Given information –
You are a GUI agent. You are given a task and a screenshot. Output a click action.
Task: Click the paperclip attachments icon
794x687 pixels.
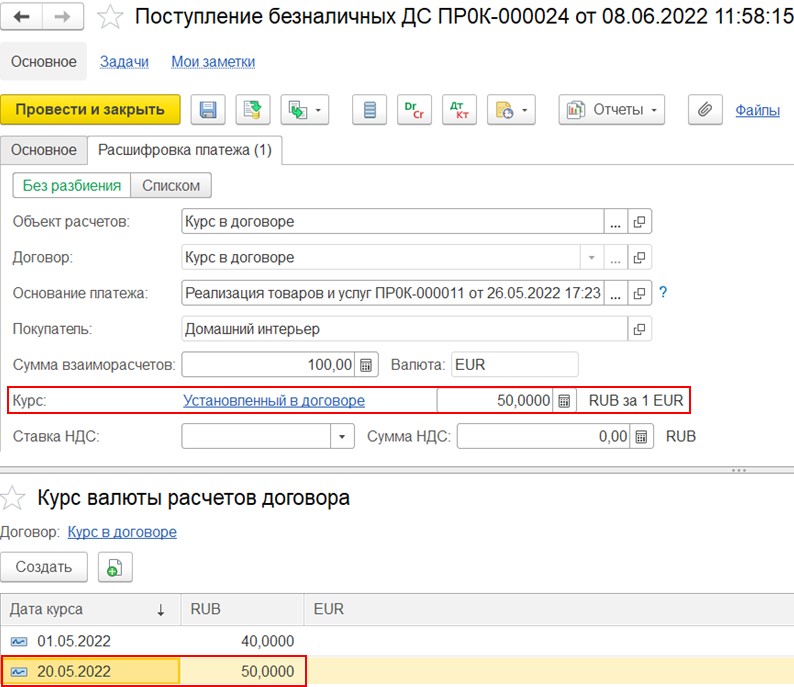(705, 109)
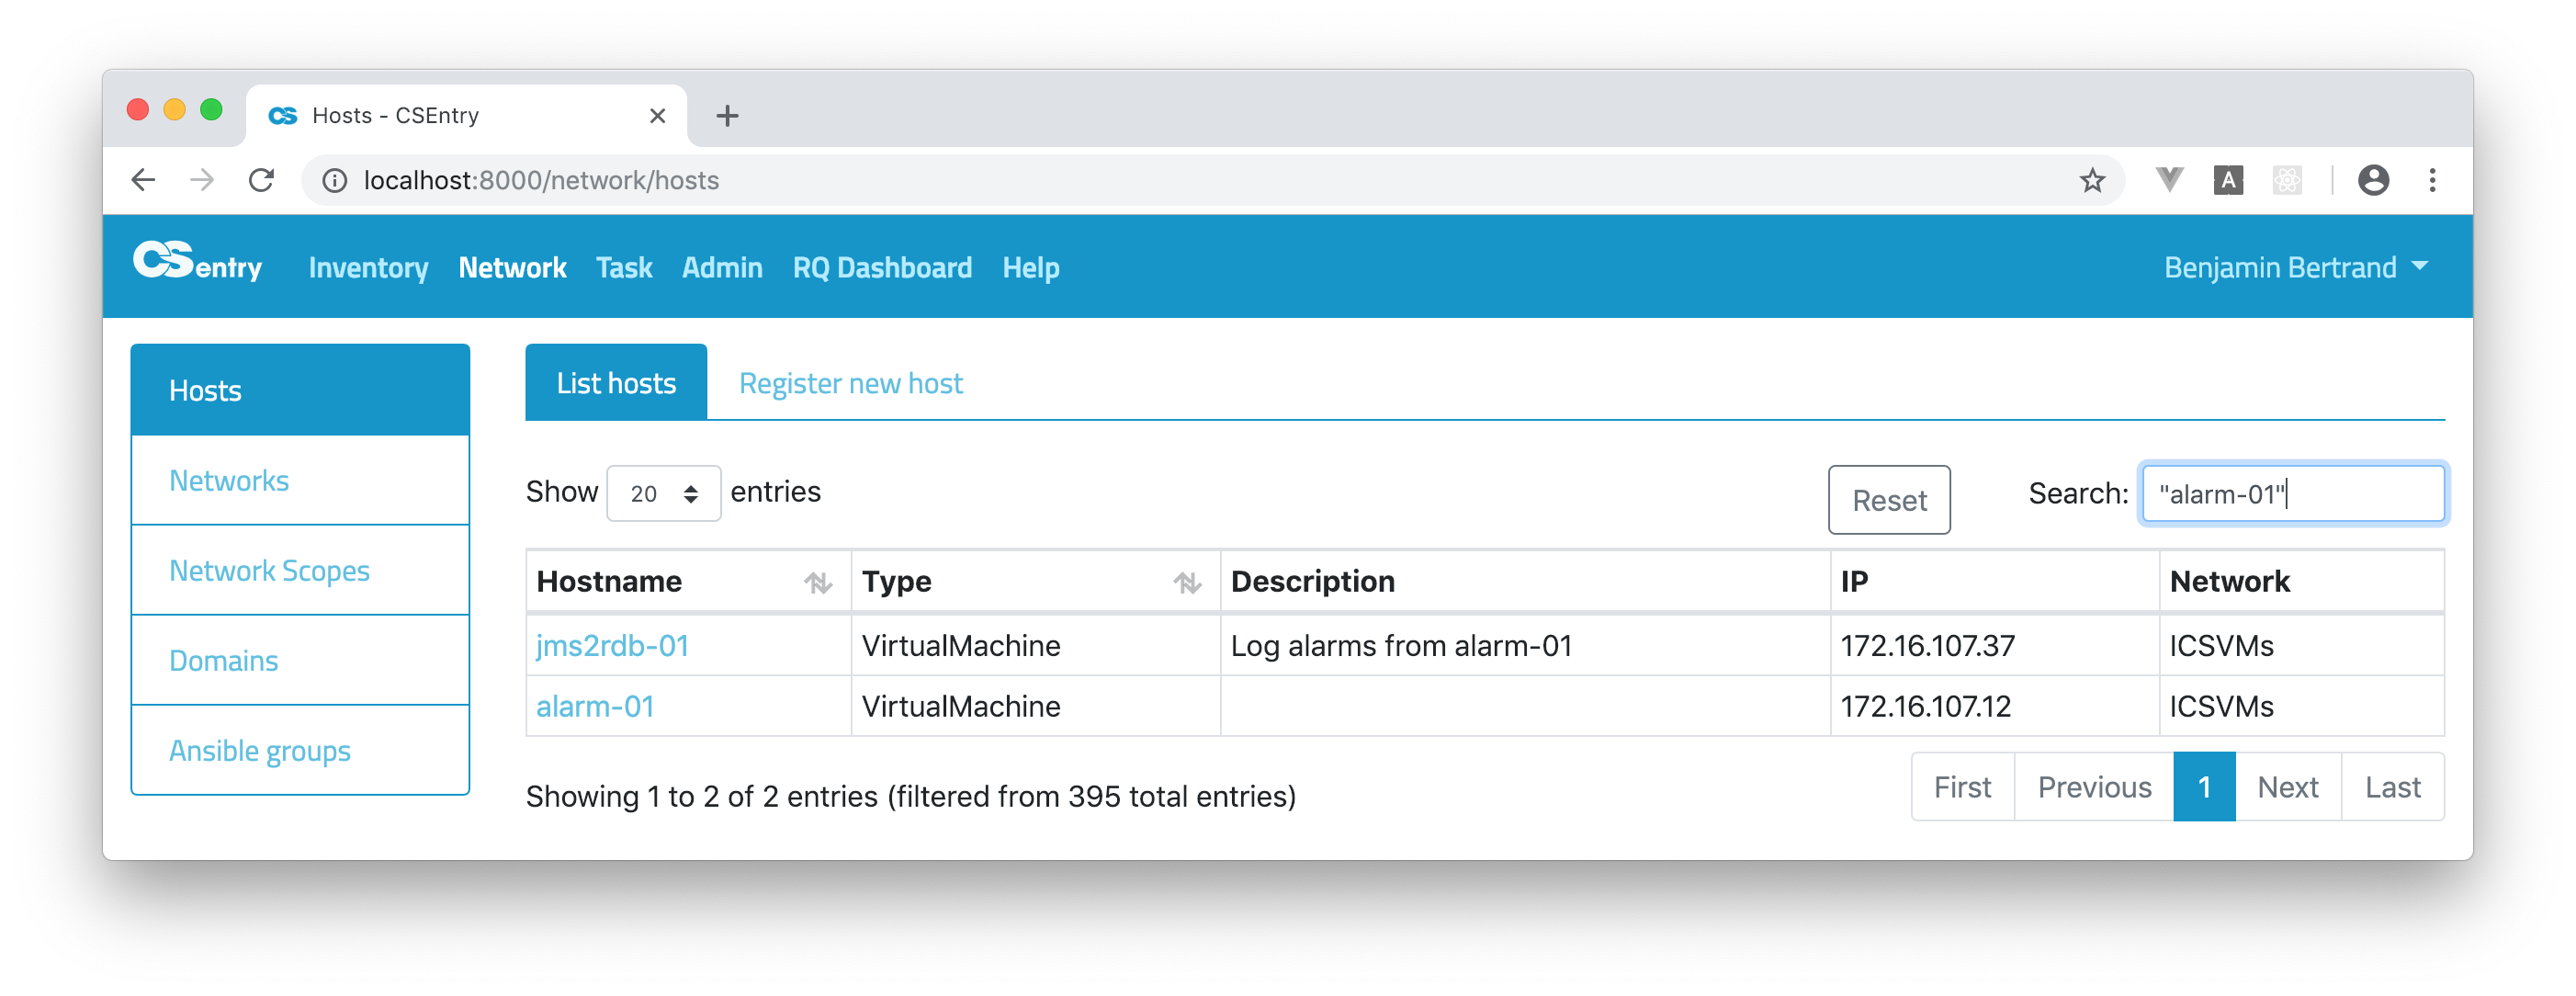Open new browser tab with plus

(727, 116)
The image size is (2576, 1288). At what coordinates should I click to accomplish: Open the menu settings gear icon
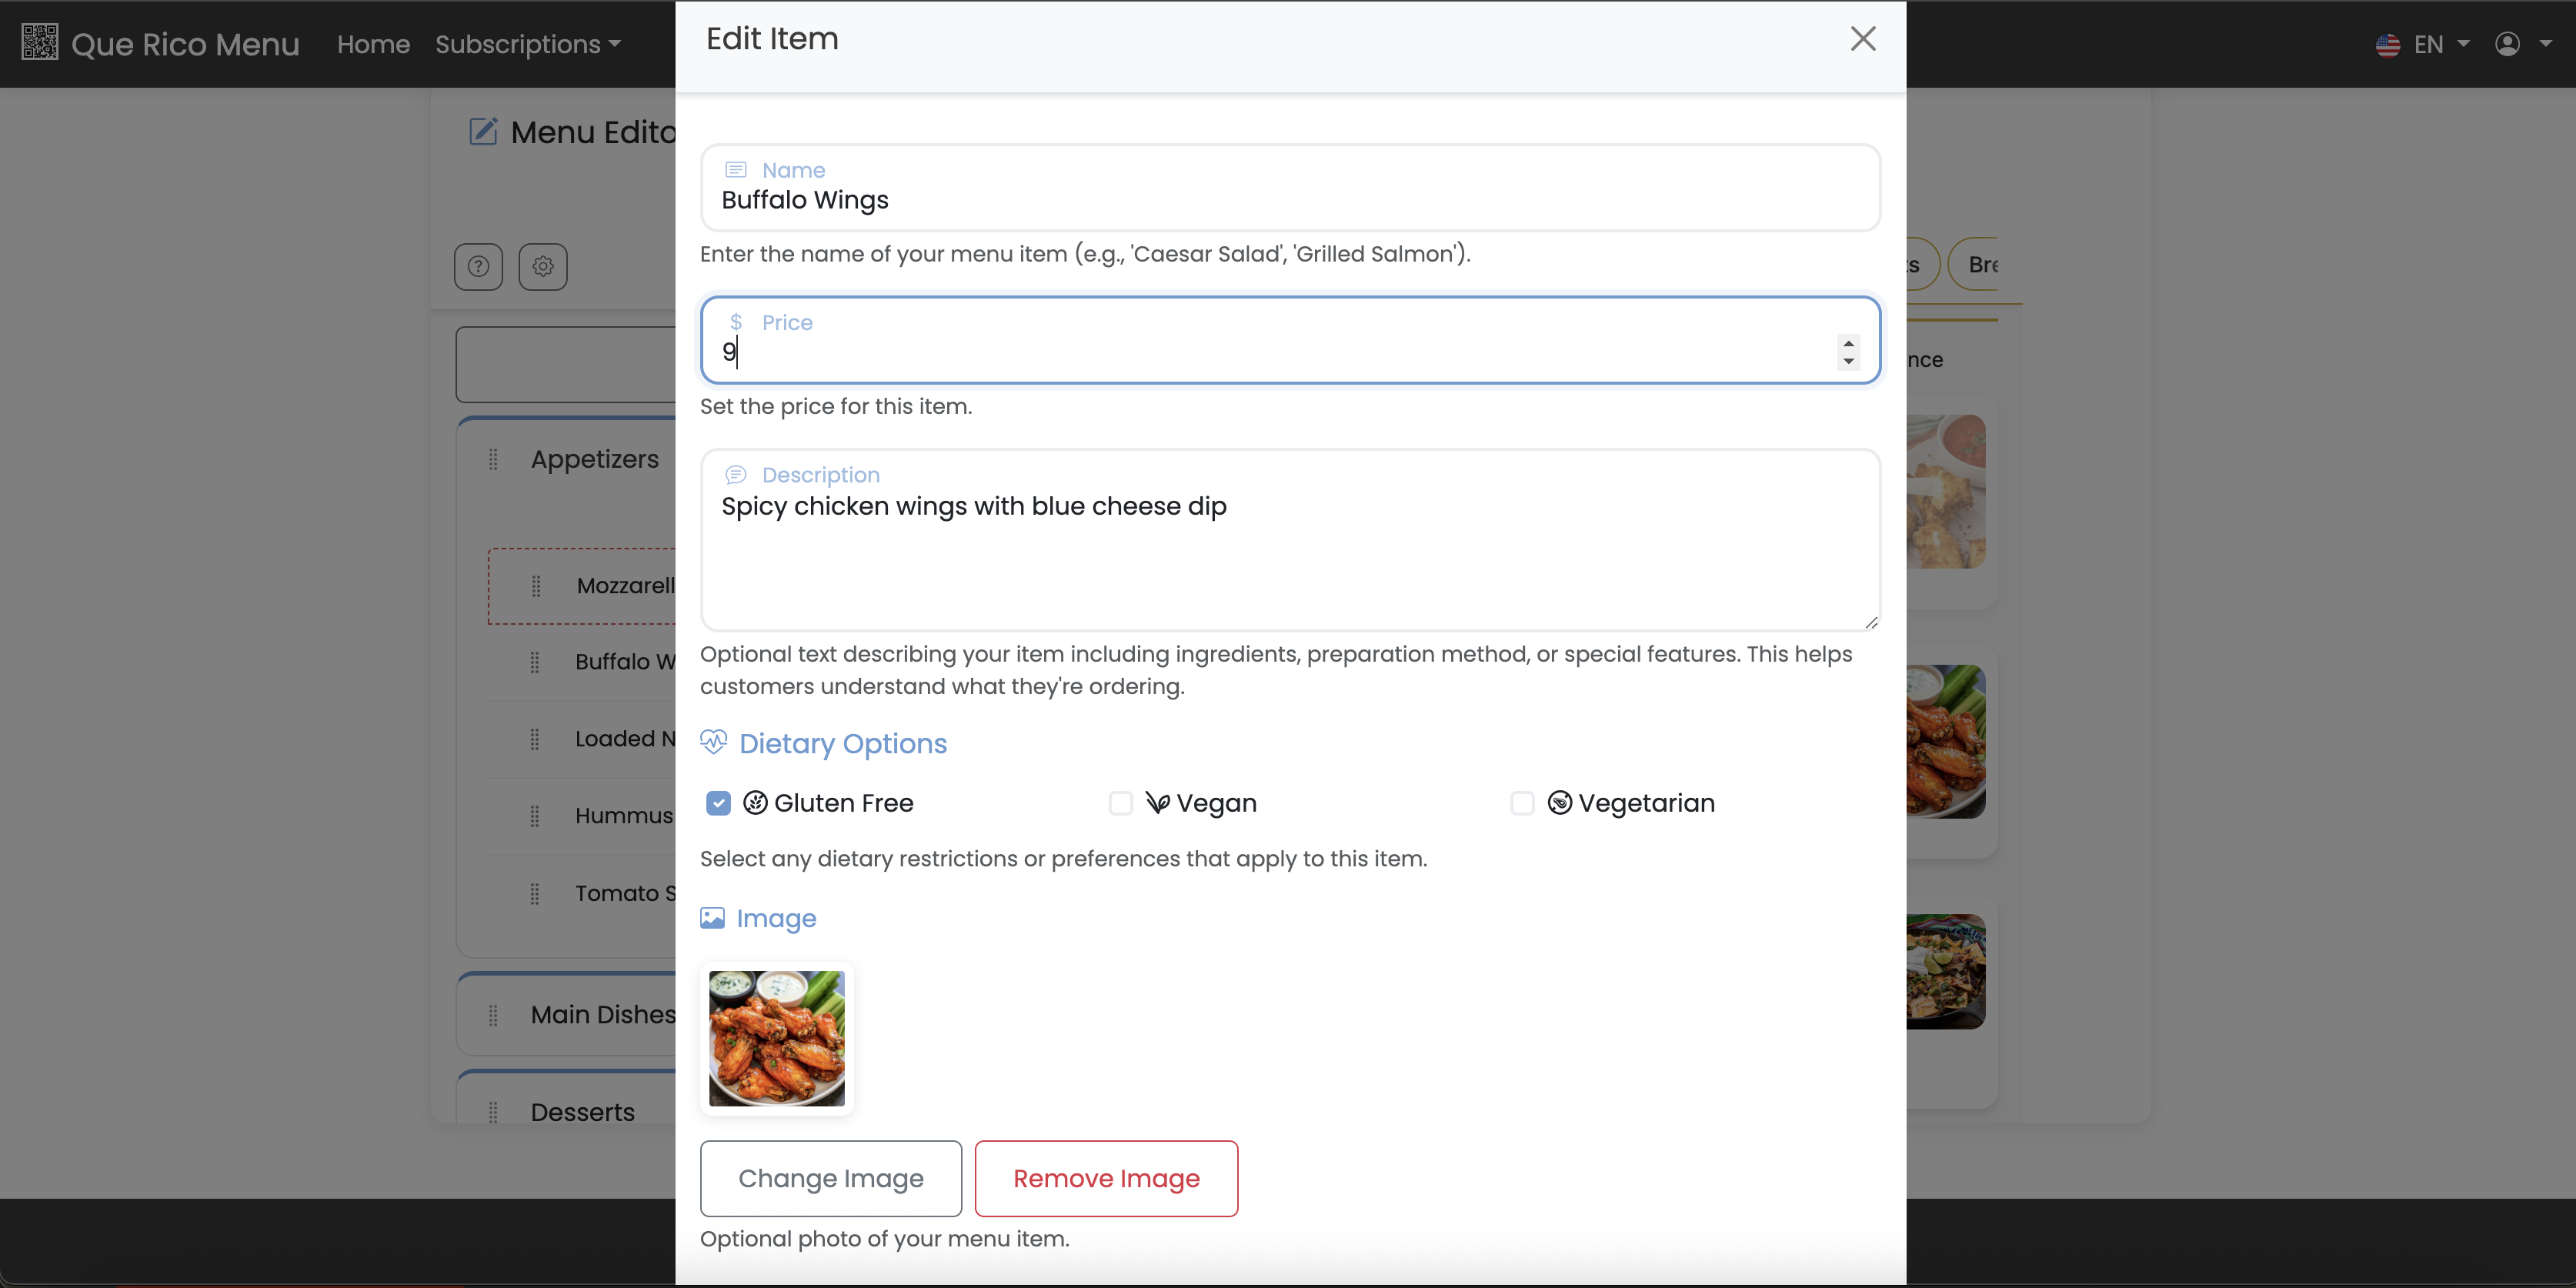543,266
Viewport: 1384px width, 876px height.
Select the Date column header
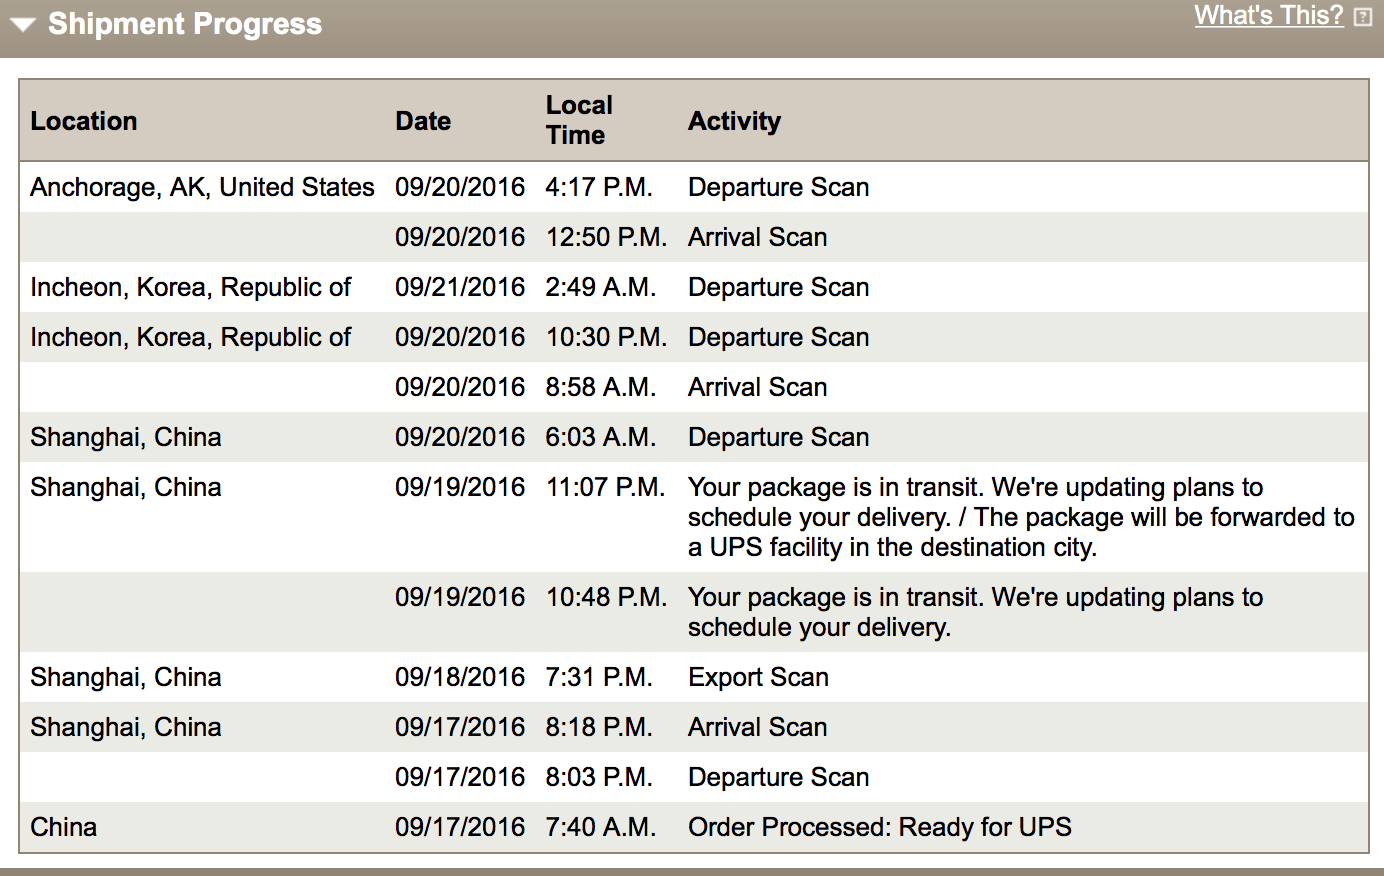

What you have to do –
Please rewrite the listing above with every "icon" changed to "button" and nothing else altered. Leave out the pictures.

Task output –
You are a GUI agent. You are given a task and a screenshot. Output a click action.
Task: Click the paperclip attachments button
794x687 pixels.
(705, 109)
Open new browser tab with plus

(727, 116)
The image size is (2576, 1288). At what coordinates should I click to accomplish: Open the menu settings gear button
543,266
Viewport: 1384px width, 876px height.
Select the Date column header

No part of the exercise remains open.